Probably an inbred trait of human nature renders the attraction of censorship perennial. Most people (the highly literate are among the worst) believe that what is good for them will be good for others. Besides, a regime of censorship must claim to derive its authority from settled knowledge and not opinion. Once enforcement and exclusion have done their work, this assumption becomes almost irresistible; and it is relied on to produce a fortunate and economical result: self-censorship. We stay out of trouble by gagging ourselves. Among the few motives that may strengthen the power of resistance is the consciousness of having been deeply wrong oneself, either regarding some abstract question or in personal or public life. Another motive of resistance occasionally pitches in: a radical, quasi-physical horror of seeing people coerce other people without having to supply reasons. For better or worse, this second motive is likely to be mixed with misanthropy.
As far back as one can trace the vicissitudes of public speech and its suppression, the case for censorship seems to have begun in the need for strictures against blasphemy. The introductory chapter of Blasphemy, by the great American legal scholar Leonard Levy, covers ‘the Jewish trial of Jesus’; it is followed in close succession, in Levy’s account, by the Christian invention of the concept of heresy and the persecution of the Socinian and Arminian heretics and later of the Ranters, Antinomians and early Quakers. After an uncertain interval of state prosecutions and compromises in the 19th century, Levy’s history closes at the threshold of a second Enlightenment in the mid-20th: the endorsement by the North Atlantic democracies of a regime of almost unrestricted freedom of speech and expression.
… (emphasis in original)
Bromwich’s essay runs some twenty pages in print so refresh your coffee before starting!
It is a “must” read but not without problems.
The focus on Charlie Hebdo and The Satanic Verses, gives readers a “safe context” in which to consider the issue of “free speech.”
The widespread censorship of “jihadist” speech, which for the most part passes unnoticed and without even a cursory node towards “free speech” is a more current and confrontational example.

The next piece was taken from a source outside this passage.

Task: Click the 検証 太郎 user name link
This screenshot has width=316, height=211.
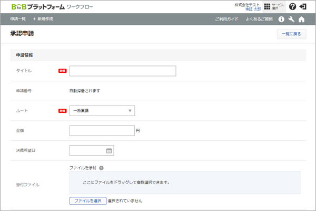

Does Bromwich use safe examples to “stay out of trouble by gagging [himself]?”
Hundreds of thousands have been silenced by Western tech companies. Yet in an essay on freedom of speech, they don’t merit a single mention.
The failure to mention the largest current example of anti-freedom of speech in a freedom of speech essay, should disturb every attentive reader.
Disturb them to ask: What of freedom of speech today? Not as a dry and desiccated abstraction but freedom of speech in the streets.
Where is the freedom of speech to incite others to action? Freedom of speech to oppose corrupt governments? Freedom of speech to advocate harsh measures against criminal oppressors?
The invocation of Milton and Mill provides a groundwork for confrontation of government urged if not required censorship but the opportunity is wasted on the vagaries of academic politics.
Freedom of speech is important on college campuses but people are dying where freedom of speech is being denied. To showcase the former over the latter is a form of censorship itself.
If the question is censorship, as Milton and Mill would agree, the answer is no. (full stop)
PS: For those who raise the bugaboo of child pornography, there are laws against the sexual abuse of children, laws that raise no freedom of speech issues.
Possession of child pornography is attacked because it gives the appearance of meaningful action, while allowing the cash flow from its production and distribution to continue unimpeded.